A resident who asked to be identified as Bob raised a safety concern about motorized two‑wheelers on the Greenbelt and urged municipal action. Boise Mayor Lauren McLean acknowledged the problem and said Boise has reduced speeds on some corridors, contracted with a micromobility operator (Lime) and is considering additional regulations to limit where certain motorized devices can operate.

"If you set rules and you don't have the ability to enforce them because you can't fund police, then you can't actually achieve compliance," Chadwick said, summarizing the constraint echoed by other officials: regulation without enforcement is limited when staffing is constrained.

Speakers proposed local and legislative steps: local code changes to clarify what counts as motorized traffic on trails, coordinated signage and targeted enforcement where staffing permits, and conversations at the state level about vehicle classification to allow consistent rules across jurisdictions. Officials also said preserving continuous pedestrian networks during development requires stricter upfront requirements rather than expensive retrofits.

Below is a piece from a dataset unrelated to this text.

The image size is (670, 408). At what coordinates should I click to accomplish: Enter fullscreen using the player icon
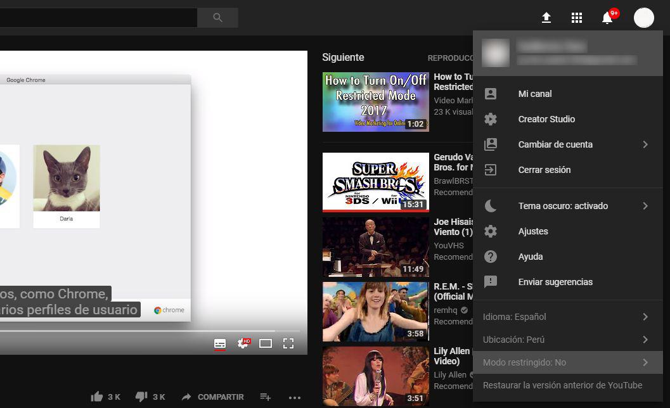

Several residents recounted personal experiences: one long‑time resident described how lack of sidewalks forced a family member who used a power chair onto a busy roadway, after which a fatality spurred limited sidewalk additions. City officials encouraged affected residents to bring specific site locations to local planning departments so staff can evaluate whether zoning, deferrals or variances played a role and whether targeted improvements are feasible.

Mayors emphasized collaboration among cities, counties and highway districts to avoid disjointed approvals that increase congestion and outpace school capacity and road improvements. The session concluded with offers from municipal staff to follow up offline and coordinate citizen input for policy and zoning reviews; no regulatory changes were adopted at the meeting.